After several frustrating years, and several dead roses, we discovered in a friend’s garden what we feel is the ultimate weapon against gophers.

Planting in Containers

In our friend’s garden, raised beds with wooden sides held several roses each. Each rose had been planted in a very large black plastic pot, which was then planted halfway into the ground. The raised bed brought the soil level to within a couple of inches of the top of the pot. The small portion of the pot that appeared above-ground formed a “bowl” around the plant, and the pots were partially disguised by a thick layer of mulch. We have found that the container can just as easily be used in a ground-level bed. You just need to dig a deeper hole.

The ideal container for this use is called a “Squat.” Squats are lower and wider (“squattier”) than the usual sort of nursery pot; this configuration allows a rose to form a sizable root ball, with lots of the essential feeder roots. For a full-sized plant, we use 15-Gallon squats, which have sturdy, molded-in handles. They come with a few drainage openings around the bottom, but we use a hand drill to add from 8 to 10 extra 3/4-inch holes, for increased drainage. The extra holes also allow rose roots to grow down through the bottom of the pot right into the ground. Gophers can still attack these anchor roots, but they can NEVER penetrate the black plastic that shields the main root ball.

We have planted all of our roses in this manner for the past five years. Our gopher population has not decreased one whit in that time, but we no longer lose roses to them. When moving roses (some people move furniture, we move roses!) we have on several occasions found gopher tunnels which went completely around squats, as the gophers unsuccessfully searched for a way to reach the roots.

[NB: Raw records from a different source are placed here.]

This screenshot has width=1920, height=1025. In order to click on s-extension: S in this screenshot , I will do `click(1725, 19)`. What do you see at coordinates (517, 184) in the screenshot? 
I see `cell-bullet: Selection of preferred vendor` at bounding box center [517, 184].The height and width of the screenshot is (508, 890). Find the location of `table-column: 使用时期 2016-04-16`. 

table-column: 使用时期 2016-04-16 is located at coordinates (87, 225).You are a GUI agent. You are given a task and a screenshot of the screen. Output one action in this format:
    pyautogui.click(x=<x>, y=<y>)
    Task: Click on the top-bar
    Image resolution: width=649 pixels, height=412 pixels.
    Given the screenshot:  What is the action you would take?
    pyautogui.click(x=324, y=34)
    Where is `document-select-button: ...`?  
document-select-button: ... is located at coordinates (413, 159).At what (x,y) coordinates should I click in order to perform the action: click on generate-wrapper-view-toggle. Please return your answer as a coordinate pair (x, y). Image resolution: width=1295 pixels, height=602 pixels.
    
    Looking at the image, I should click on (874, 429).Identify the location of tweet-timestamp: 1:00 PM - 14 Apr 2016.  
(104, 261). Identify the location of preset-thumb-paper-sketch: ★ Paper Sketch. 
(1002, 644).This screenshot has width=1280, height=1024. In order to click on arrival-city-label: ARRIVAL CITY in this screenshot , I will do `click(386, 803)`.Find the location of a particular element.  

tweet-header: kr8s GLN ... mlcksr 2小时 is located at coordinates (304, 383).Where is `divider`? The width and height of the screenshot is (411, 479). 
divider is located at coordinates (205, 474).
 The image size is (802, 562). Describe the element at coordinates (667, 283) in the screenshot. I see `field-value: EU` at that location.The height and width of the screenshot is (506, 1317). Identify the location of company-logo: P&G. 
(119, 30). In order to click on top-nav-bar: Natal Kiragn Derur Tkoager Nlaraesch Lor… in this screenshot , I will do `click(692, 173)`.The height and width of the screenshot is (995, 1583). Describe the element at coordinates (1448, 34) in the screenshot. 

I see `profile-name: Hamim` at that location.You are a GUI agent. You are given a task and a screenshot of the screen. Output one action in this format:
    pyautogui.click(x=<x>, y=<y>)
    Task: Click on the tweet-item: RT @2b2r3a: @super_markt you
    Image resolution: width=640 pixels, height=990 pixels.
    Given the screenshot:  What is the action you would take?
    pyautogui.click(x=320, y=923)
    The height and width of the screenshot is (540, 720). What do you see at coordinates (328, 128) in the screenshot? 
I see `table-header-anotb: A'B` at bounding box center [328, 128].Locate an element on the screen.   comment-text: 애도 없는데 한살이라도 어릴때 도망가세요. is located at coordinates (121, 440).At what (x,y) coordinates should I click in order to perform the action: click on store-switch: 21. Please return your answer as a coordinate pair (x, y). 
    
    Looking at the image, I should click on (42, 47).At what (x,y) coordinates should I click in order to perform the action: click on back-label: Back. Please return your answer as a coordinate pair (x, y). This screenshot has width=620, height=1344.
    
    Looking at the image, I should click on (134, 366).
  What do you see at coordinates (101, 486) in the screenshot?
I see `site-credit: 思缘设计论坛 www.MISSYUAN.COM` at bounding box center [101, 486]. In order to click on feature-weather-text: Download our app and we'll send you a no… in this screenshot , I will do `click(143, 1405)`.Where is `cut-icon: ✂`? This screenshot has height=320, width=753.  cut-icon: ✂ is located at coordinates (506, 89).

There are other advantages to the use of in-ground containers. We garden on a hillside, so water runoff USED to be a problem. No more. Our watering system winds its way from squat, to squat, to squat. Water flows directly into the pot, so that most of it waters roses, not the weeds at the bottom of the hill. Fertilizers, as well, are distributed into the squats and aren’t wasted on weeds. Sinking squats sideways into a hillside has enabled us to plant roses on steep slopes that would otherwise have been impossible for planting. Finally, the use of squats has enabled us to move rose plants easily from one location to another, with little disturbance of the roots. When we remove and discard a rose that has not proven itself in our garden, we are able to reuse the squat, which saves both money and work.


Initially, we had some concern that roses might not be able to stay planted in these containers indefinitely. We worried that they might run out of root space. We no longer feel that this is a concern. In digging up roses, we have seen that the anchor roots have readily found their way through the extra holes in the pot to “put their feet in the ground.” It is possible that regular feeding might become more important, but we have not seen any sign that the roses have suffered, even when we failed to feed on a regular schedule.

We live in Southern California, and have found 15-Gallon Squats available from Nursery Supplies Incorporated, located in Stanton, California (in the shadow of Anaheim Stadium). The minimum purchase from Nursery Supplies, Inc. is 30 squats, and the cost is in the range of $3.00 each. In other areas, I would recommend a look in the local Yellow Pages for Nursery Supply vendors. It’s very nice to be able to thumb your nose at encroaching gophers. Resistance is NOT futile!